[Saved data entries]
<<<<

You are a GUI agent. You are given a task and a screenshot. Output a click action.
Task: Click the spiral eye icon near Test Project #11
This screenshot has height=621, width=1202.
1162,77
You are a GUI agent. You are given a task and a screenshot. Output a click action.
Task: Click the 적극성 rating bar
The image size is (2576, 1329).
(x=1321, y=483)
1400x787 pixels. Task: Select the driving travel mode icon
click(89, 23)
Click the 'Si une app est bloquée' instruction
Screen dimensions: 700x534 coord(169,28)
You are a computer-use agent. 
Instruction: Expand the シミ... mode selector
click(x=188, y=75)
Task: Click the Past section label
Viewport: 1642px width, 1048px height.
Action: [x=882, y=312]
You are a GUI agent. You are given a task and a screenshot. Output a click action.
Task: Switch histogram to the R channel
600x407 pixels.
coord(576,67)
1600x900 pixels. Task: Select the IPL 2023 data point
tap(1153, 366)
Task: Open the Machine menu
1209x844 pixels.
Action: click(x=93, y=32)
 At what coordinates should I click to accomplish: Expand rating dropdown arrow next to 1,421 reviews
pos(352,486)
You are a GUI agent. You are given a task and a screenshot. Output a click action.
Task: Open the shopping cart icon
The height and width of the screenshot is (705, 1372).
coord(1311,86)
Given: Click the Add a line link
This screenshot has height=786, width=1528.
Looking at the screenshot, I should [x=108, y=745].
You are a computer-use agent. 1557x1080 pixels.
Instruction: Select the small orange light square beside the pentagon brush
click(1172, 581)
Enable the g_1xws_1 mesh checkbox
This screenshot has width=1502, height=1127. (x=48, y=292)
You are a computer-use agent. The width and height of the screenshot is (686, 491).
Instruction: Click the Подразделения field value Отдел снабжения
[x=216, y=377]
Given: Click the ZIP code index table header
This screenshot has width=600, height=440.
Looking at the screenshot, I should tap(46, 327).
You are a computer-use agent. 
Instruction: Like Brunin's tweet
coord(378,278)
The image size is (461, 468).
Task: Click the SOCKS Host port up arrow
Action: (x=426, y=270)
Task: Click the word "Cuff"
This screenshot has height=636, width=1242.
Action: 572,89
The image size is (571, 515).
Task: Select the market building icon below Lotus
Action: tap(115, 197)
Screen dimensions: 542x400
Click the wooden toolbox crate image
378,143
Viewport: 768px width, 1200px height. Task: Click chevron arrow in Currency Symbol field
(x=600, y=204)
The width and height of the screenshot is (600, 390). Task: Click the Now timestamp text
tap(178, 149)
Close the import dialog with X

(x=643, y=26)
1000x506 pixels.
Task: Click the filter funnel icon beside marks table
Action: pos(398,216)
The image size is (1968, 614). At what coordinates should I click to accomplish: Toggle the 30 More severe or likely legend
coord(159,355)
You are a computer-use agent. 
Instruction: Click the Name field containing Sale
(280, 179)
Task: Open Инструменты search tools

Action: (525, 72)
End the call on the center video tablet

>>>>

*Exercise instructions*:
Restate each record above exactly, leaving nothing out.

*Answer for this exercise*:
You are a GUI agent. You are given a task and a screenshot. Output a click action.
Task: Click the spiral eye icon near Test Project #11
This screenshot has height=621, width=1202.
1162,77
You are a GUI agent. You are given a task and a screenshot. Output a click action.
Task: Click the 적극성 rating bar
The image size is (2576, 1329).
(x=1321, y=483)
1400x787 pixels. Task: Select the driving travel mode icon
click(89, 23)
Click the 'Si une app est bloquée' instruction
Screen dimensions: 700x534 coord(169,28)
You are a computer-use agent. 
Instruction: Expand the シミ... mode selector
click(x=188, y=75)
Task: Click the Past section label
Viewport: 1642px width, 1048px height.
Action: [x=882, y=312]
You are a GUI agent. You are given a task and a screenshot. Output a click action.
Task: Switch histogram to the R channel
600x407 pixels.
coord(576,67)
1600x900 pixels. Task: Select the IPL 2023 data point
tap(1153, 366)
Task: Open the Machine menu
1209x844 pixels.
Action: click(x=93, y=32)
 At what coordinates should I click to accomplish: Expand rating dropdown arrow next to 1,421 reviews
pos(352,486)
You are a GUI agent. You are given a task and a screenshot. Output a click action.
Task: Open the shopping cart icon
The height and width of the screenshot is (705, 1372).
coord(1311,86)
Given: Click the Add a line link
This screenshot has height=786, width=1528.
Looking at the screenshot, I should [x=108, y=745].
You are a computer-use agent. 1557x1080 pixels.
Instruction: Select the small orange light square beside the pentagon brush
click(1172, 581)
Enable the g_1xws_1 mesh checkbox
This screenshot has width=1502, height=1127. (x=48, y=292)
You are a computer-use agent. The width and height of the screenshot is (686, 491).
Instruction: Click the Подразделения field value Отдел снабжения
[x=216, y=377]
Given: Click the ZIP code index table header
This screenshot has width=600, height=440.
Looking at the screenshot, I should tap(46, 327).
You are a computer-use agent. 
Instruction: Like Brunin's tweet
coord(378,278)
The image size is (461, 468).
Task: Click the SOCKS Host port up arrow
Action: (x=426, y=270)
Task: Click the word "Cuff"
This screenshot has height=636, width=1242.
Action: 572,89
The image size is (571, 515).
Task: Select the market building icon below Lotus
Action: tap(115, 197)
Screen dimensions: 542x400
Click the wooden toolbox crate image
378,143
Viewport: 768px width, 1200px height. Task: Click chevron arrow in Currency Symbol field
(x=600, y=204)
The width and height of the screenshot is (600, 390). Task: Click the Now timestamp text
tap(178, 149)
Close the import dialog with X

(x=643, y=26)
1000x506 pixels.
Task: Click the filter funnel icon beside marks table
Action: pos(398,216)
The image size is (1968, 614). At what coordinates should I click to accomplish: Toggle the 30 More severe or likely legend
coord(159,355)
You are a computer-use agent. 
Instruction: Click the Name field containing Sale
(280, 179)
Task: Open Инструменты search tools

Action: (525, 72)
End the call on the center video tablet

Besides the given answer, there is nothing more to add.